- Founded: 1996
- University: Manhattan University
- Head coach: Doug Sage
- Stadium: Gaelic Park
- Location: New York City, New York, United States
- Nickname: Jaspers
- Colors: Green and white

NCAA Tournament appearances
- 2002, 2022

Conference Tournament championships
- 2002, 2022

= Manhattan Jaspers men's lacrosse =

The Manhattan Jaspers men's lacrosse team represents Manhattan University in New York City, New York. The Jaspers are coached by Doug Sage and play their home games at Gaelic Park in Riverdale, New York. Manhattan currently competes as a member of the Metro Atlantic Athletic Conference (MAAC).

==History==
The Manhattan men's lacrosse program began in 1996 and as of the 2023 season has compiled a 141-243 all-time record. Since 1996, it has competed in the MAAC.
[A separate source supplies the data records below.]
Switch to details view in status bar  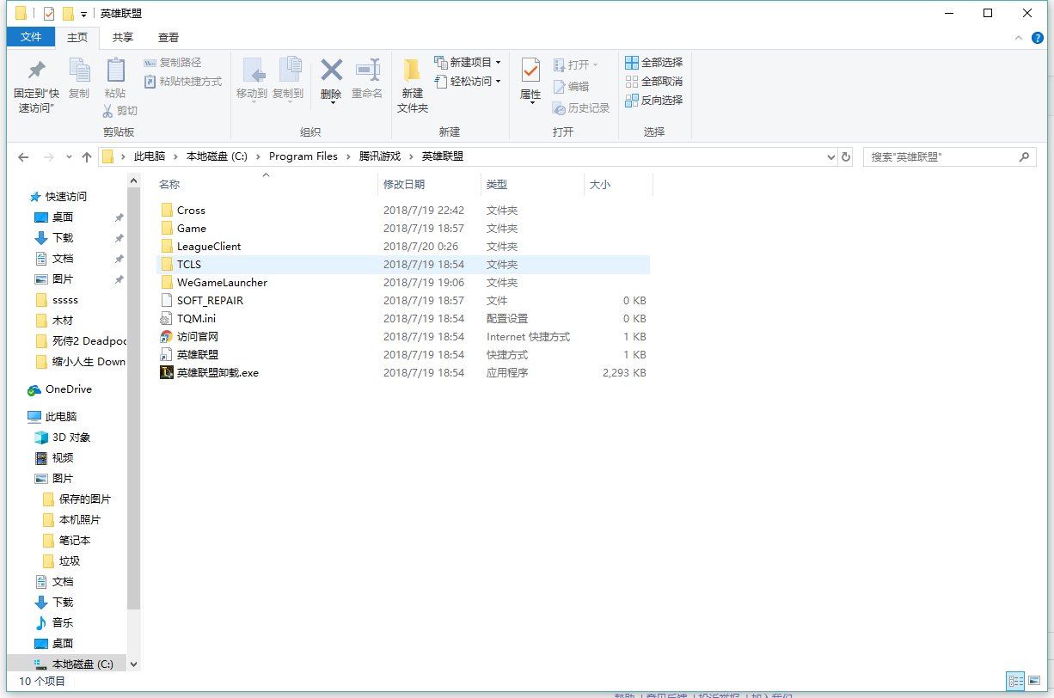(x=1015, y=680)
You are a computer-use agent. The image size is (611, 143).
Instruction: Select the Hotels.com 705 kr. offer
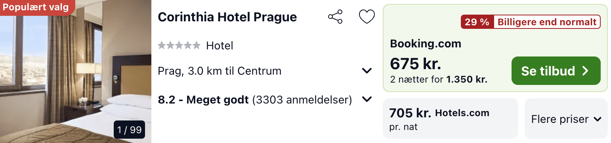pyautogui.click(x=451, y=119)
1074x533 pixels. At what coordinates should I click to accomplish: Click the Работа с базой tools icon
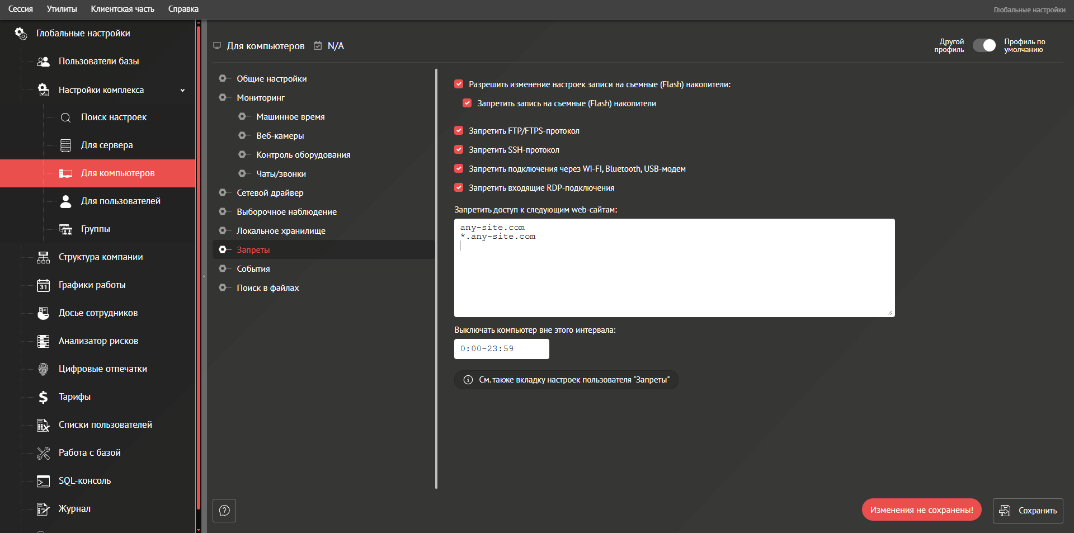point(43,453)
In 2002, the Jaspers won the program's first-ever MAAC conference tournament title, defeating Saint Joseph's 11-3 in the semifinals and Mount St. Mary's 9-8 in the finals. The 2002 Manhattan team compiled a 11-6 overall regular season record and a perfect 7-0 regular season conference record. In the 2002 NCAA Division I men's lacrosse tournament, Manhattan would fall in the first round to Georgetown 12-7. In 2018, the 2002 Manhattan men's lacrosse team was inducted into the Manhattan University Athletic Hall of Fame.
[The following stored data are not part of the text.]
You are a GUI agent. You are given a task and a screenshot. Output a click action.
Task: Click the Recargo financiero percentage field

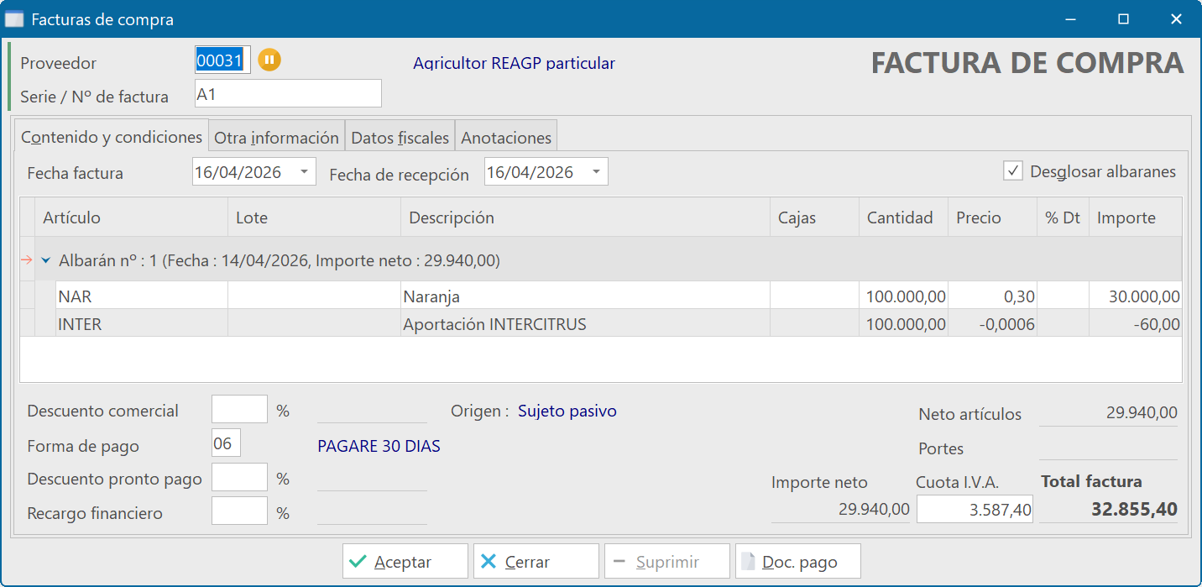[239, 511]
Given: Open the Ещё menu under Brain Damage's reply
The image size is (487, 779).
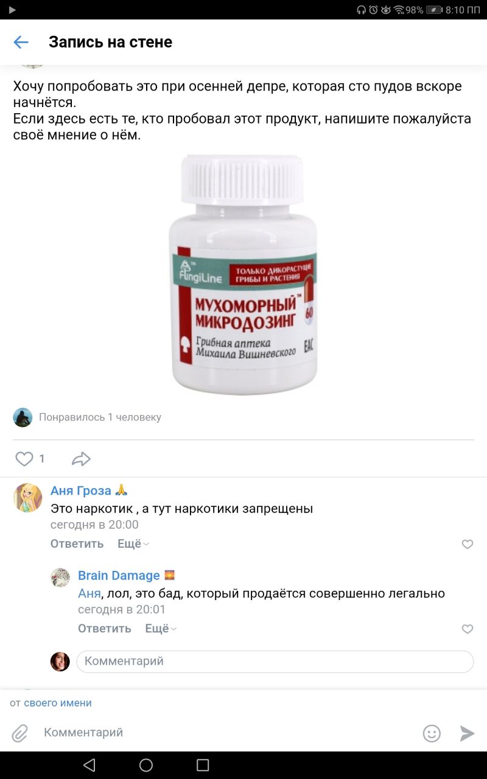Looking at the screenshot, I should click(x=161, y=629).
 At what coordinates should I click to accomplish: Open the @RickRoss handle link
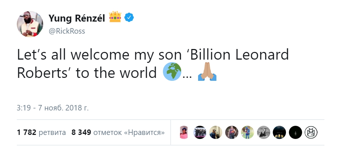(67, 31)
In 2022, Manhattan won the team's second MAAC conference tournament title, defeating Marist in the semifinals 13-12 (OT) and St. Bonaventure in the finals 8-7. Manhattan's 2022 MAAC title came 20 years after their first conference tournament championship in 2002. The 2022 team was 8-7 during the regular season and 4-2 in MAAC play. At the 2022 NCAA Division I men's lacrosse tournament, the Jaspers lost to Vermont in the play-in game.

Manhattan has been conference champions twice (2002, 2022) and conference runner-ups five times (2000, 2004, 2009, 2021, 2024).